[Start of section]

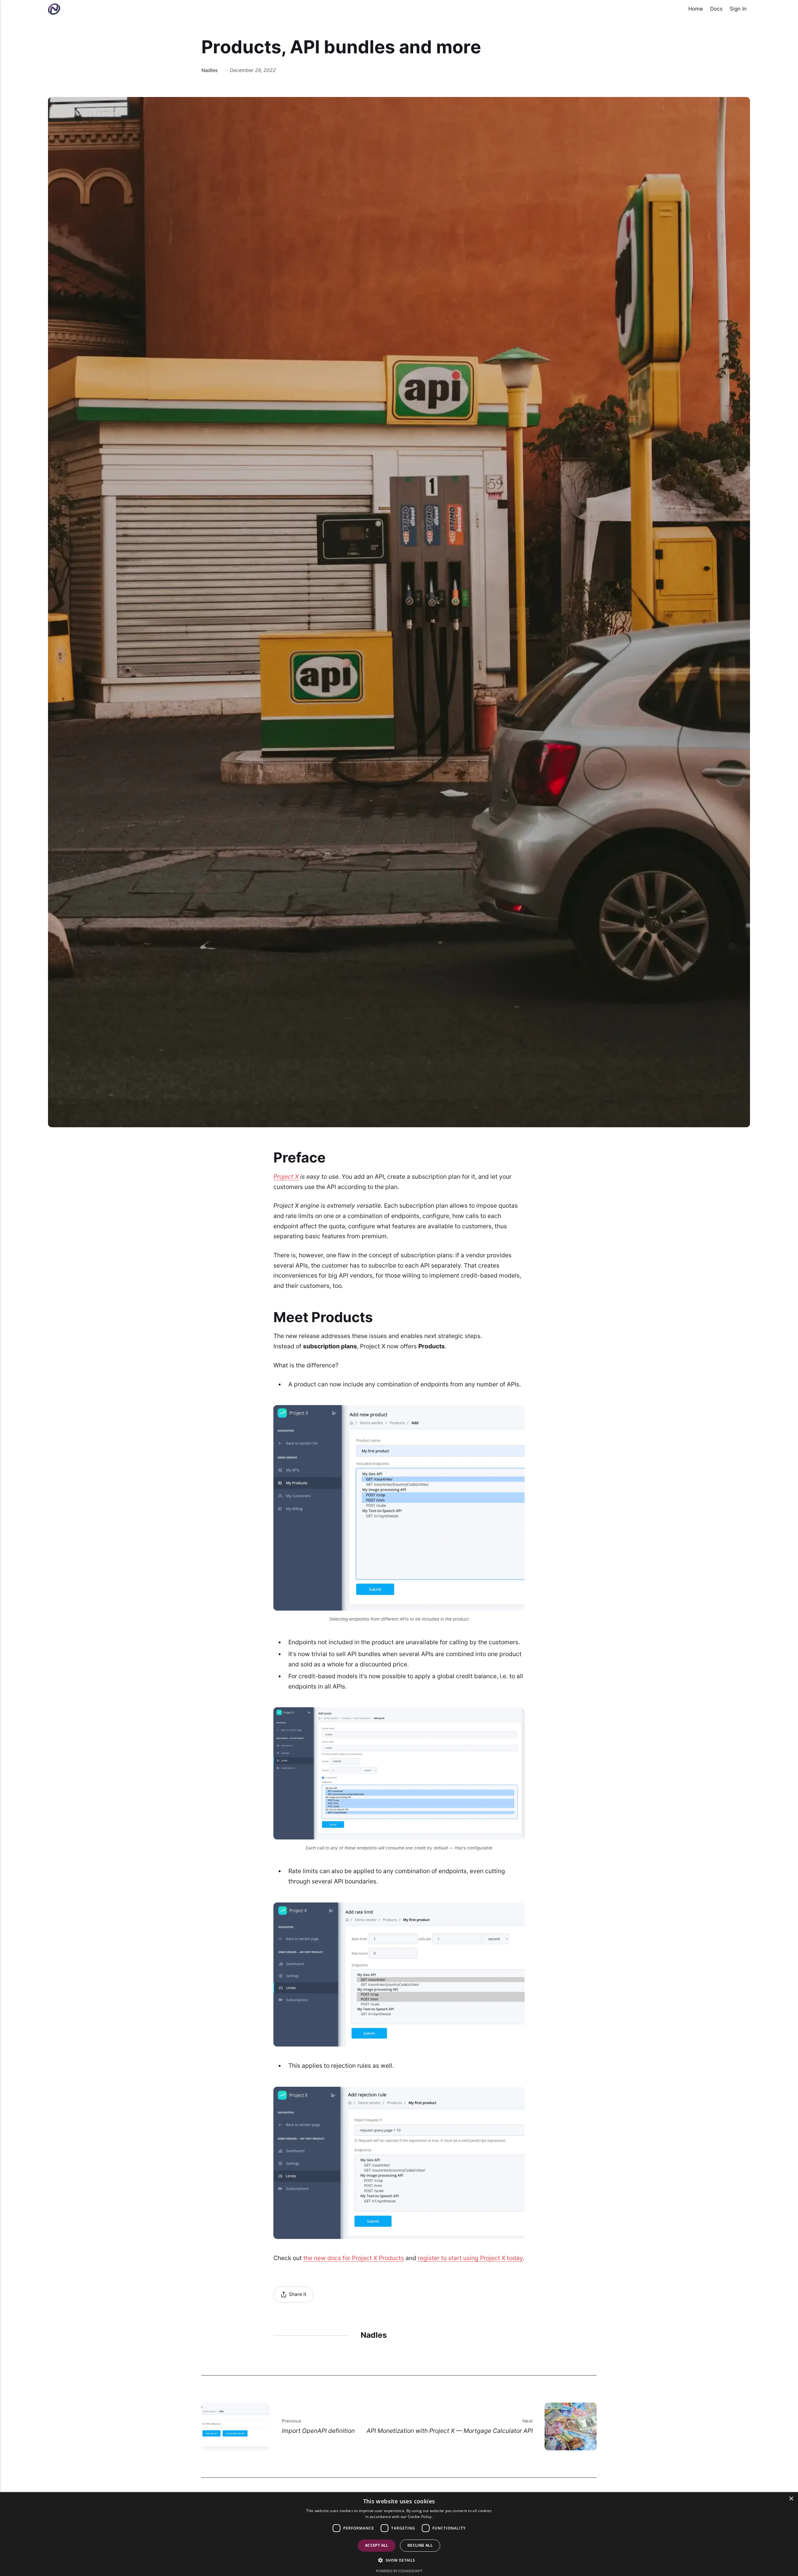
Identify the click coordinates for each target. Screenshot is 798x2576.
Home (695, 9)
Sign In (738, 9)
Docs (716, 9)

[End of section]
[Start of section]

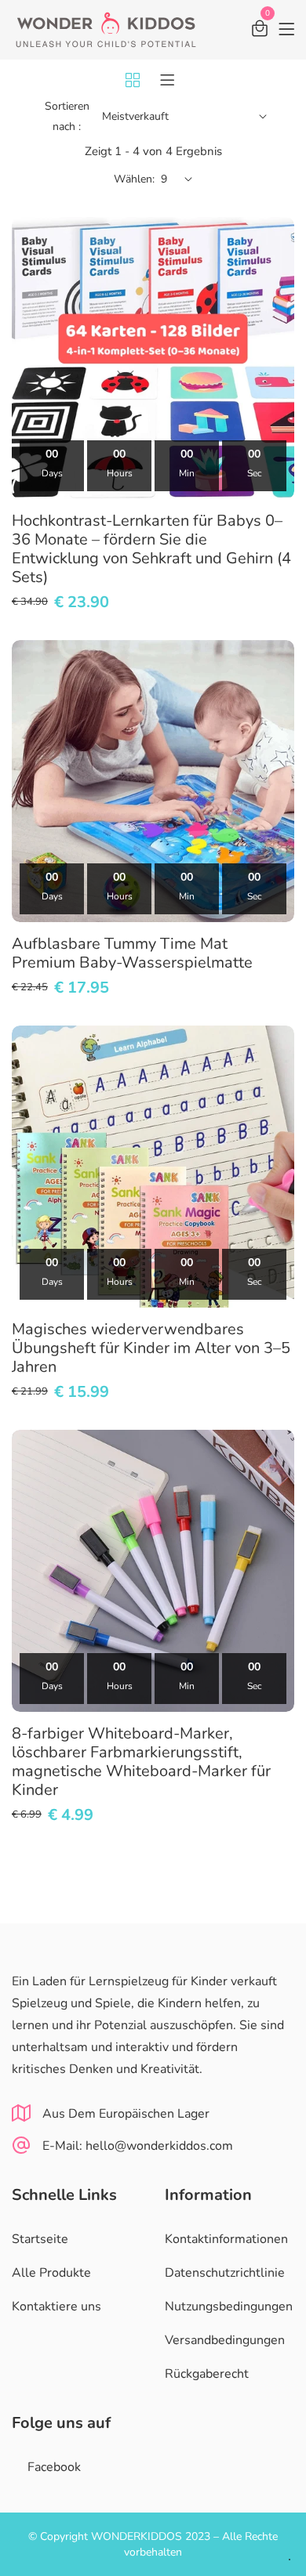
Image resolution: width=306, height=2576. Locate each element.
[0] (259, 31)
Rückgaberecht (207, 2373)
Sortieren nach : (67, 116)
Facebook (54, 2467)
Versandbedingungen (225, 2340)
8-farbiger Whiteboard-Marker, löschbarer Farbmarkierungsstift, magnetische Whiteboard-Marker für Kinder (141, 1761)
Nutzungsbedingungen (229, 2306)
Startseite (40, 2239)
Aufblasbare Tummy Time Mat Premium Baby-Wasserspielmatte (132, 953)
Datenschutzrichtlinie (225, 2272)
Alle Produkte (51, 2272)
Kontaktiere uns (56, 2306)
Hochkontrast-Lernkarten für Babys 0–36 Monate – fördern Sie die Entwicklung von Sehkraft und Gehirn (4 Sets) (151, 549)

[End of section]
[Start of section]

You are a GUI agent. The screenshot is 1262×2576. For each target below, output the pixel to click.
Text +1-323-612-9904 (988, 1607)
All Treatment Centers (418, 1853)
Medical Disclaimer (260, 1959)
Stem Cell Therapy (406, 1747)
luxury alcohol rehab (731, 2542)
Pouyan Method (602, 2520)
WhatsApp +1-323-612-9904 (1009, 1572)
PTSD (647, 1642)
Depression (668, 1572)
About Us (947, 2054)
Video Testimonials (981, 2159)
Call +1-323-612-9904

[End of section]

### Work instructions
Please copy out each line of the listing above that contains the string "target".

### Response
Identify the click coordinates for each target. Screenshot is 798x2576.
You are a GUI agent. The screenshot is 1262×2576. For each target below, output the pixel to click.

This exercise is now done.